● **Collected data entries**
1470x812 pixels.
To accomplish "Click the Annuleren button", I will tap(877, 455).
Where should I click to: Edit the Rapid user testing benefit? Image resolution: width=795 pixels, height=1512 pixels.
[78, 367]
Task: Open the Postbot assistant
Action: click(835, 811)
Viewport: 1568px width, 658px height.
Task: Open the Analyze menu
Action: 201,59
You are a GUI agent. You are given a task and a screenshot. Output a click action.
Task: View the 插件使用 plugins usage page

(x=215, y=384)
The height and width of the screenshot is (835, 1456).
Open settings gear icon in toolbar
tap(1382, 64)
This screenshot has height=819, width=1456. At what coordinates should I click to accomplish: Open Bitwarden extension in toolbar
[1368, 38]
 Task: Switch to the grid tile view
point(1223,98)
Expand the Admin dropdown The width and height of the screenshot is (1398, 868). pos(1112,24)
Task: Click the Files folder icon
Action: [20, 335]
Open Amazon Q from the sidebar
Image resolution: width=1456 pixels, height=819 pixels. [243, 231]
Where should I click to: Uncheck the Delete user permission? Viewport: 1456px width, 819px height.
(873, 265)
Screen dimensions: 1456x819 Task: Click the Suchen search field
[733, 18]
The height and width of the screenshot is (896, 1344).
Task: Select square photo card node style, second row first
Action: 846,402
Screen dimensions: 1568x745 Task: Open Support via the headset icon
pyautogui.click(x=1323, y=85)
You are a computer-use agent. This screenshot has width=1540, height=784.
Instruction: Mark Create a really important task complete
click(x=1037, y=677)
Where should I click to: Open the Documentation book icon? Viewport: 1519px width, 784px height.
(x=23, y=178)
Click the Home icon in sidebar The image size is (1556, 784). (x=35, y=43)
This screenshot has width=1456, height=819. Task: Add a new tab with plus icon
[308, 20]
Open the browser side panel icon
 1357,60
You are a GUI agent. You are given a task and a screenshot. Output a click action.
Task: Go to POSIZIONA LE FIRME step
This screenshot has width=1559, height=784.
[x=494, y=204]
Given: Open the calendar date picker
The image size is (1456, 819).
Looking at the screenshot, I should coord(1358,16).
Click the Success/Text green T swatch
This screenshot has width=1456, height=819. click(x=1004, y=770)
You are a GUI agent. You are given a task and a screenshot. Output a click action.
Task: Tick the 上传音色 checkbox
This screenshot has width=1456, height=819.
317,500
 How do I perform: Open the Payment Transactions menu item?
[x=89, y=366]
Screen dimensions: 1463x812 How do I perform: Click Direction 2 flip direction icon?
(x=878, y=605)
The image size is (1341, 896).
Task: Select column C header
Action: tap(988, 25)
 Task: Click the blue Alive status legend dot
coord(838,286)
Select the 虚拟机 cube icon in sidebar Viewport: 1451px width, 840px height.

● **What needs to be done**
Quote, word for word, every line from the top of the entries through the line that holds "You are a computer-use".

● **Response area**
1470x812 pixels.
To accomplish "Click the Annuleren button", I will tap(877, 455).
Where should I click to: Edit the Rapid user testing benefit? Image resolution: width=795 pixels, height=1512 pixels.
[78, 367]
Task: Open the Postbot assistant
Action: click(835, 811)
Viewport: 1568px width, 658px height.
Task: Open the Analyze menu
Action: 201,59
You are a GUI agent. You are given a task and a screenshot. Output a click action.
Task: View the 插件使用 plugins usage page

(x=215, y=384)
The height and width of the screenshot is (835, 1456).
Open settings gear icon in toolbar
tap(1382, 64)
This screenshot has height=819, width=1456. At what coordinates should I click to accomplish: Open Bitwarden extension in toolbar
[1368, 38]
 Task: Switch to the grid tile view
point(1223,98)
Expand the Admin dropdown The width and height of the screenshot is (1398, 868). pos(1112,24)
Task: Click the Files folder icon
Action: [20, 335]
Open Amazon Q from the sidebar
Image resolution: width=1456 pixels, height=819 pixels. [243, 231]
Where should I click to: Uncheck the Delete user permission? Viewport: 1456px width, 819px height.
(873, 265)
Screen dimensions: 1456x819 Task: Click the Suchen search field
[733, 18]
The height and width of the screenshot is (896, 1344).
Task: Select square photo card node style, second row first
Action: 846,402
Screen dimensions: 1568x745 Task: Open Support via the headset icon
pyautogui.click(x=1323, y=85)
You are a computer-use agent. This screenshot has width=1540, height=784.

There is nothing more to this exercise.